Conceived as part of the government’s effort to bring primary health care closer to the grassroots, these “super health centers” were meant to serve as intermediate facilities between rural health units and provincial hospitals—offering outpatient, diagnostic, and birthing services. Yet, as reports now show, many have turned into ghost structures: padlocked buildings without equipment, personnel, or even utilities. Built on the back of congressional allocations and executed by the DPWH, these projects have been hobbled by the familiar diseases of politicized infrastructure spending, bureaucratic turf wars, and weak oversight.
The problem is systemic. Since the 1991 Local Government Code devolved health services to local government units (LGUs), the capacity gap among them has become glaring. Wealthier cities and provinces sustain well-equipped hospitals, while poorer municipalities depend on underfunded rural health units. National agencies, instead of closing this gap, have often aggravated it through fragmented programs that blur lines of responsibility. The result: overlapping mandates, redundant spending, and uneven delivery of care.
Accountability for these failed or incomplete projects cannot be diffused among agencies. The DOH, as the policy authority on health, must assert full control over project design, quality assurance, and operational readiness. The DPWH, whose role is primarily infrastructure, should not act as a parallel implementing agency beholden to congressional sponsors, but must focus its efforts on delivering quality finished projects in a timely manner.
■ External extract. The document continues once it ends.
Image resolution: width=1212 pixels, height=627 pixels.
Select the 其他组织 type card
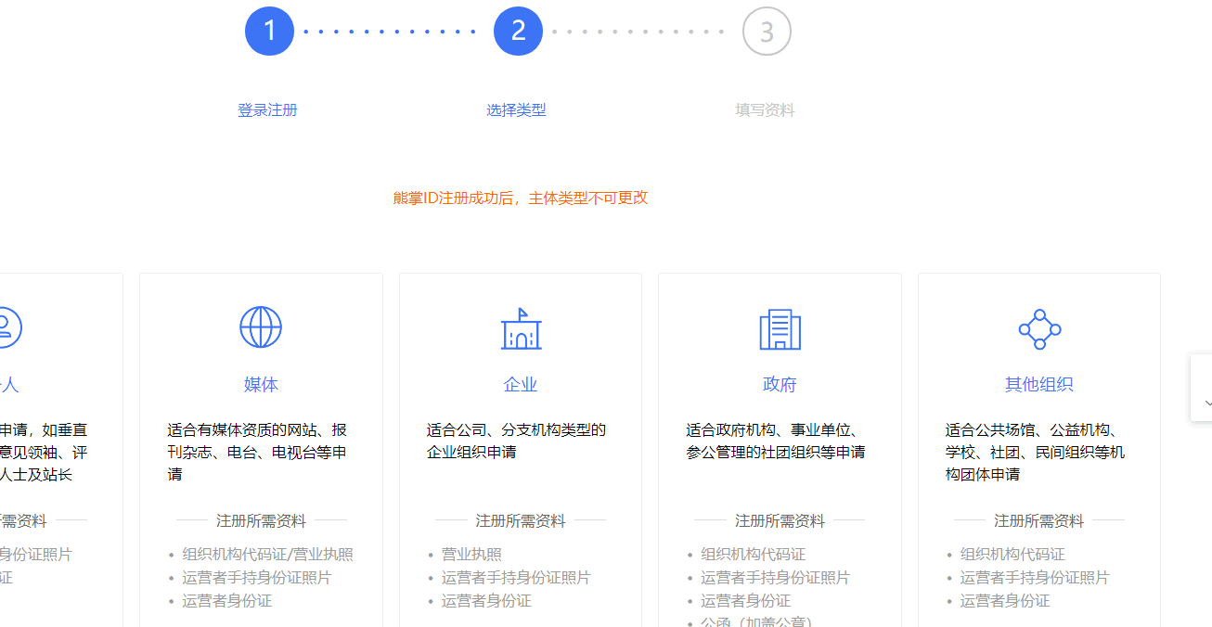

The Commission on Audit (COA) should step in to determine whether public funds for these centers were properly disbursed and whether contractual obligations were fulfilled. Without such scrutiny, the so-called “super health centers” risk joining the long list of white elephants that litter our local landscapes.
At the heart of this controversy lies the unfinished agenda of reforms in the devolution of local autonomy.
The Mandanas-Garcia ruling has expanded LGU fiscal space through higher tax shares, but local capacity remains uneven. The DOH must help build local competencies by guiding, training, and monitoring LGUs under a unified national health framework. National government should not abdicate its stewardship role; it must ensure that every health facility, whether built by the DPWH or managed by an LGU, meets national standards of safety, functionality, and accessibility.
Deficiencies in governance undermine the promise of the Universal Health Care (UHC) Act of 2019, which envisions an integrated and equitable health system where every Filipino has access to quality care without financial hardship. That vision depends on a strong network of functioning primary care facilities which is the very role the “super health centers” were meant to fulfill. Unless these facilities are completed, staffed, and sustainably operated, UHC will remain a legal aspiration rather than a lived reality.
The unfinished “super health centers” stand as concrete symbols of the country’s governance deficit. To rebuild public confidence, the government must finish the buildings and demonstrate its political will in instituting reforms that truly benefit the Filipino people.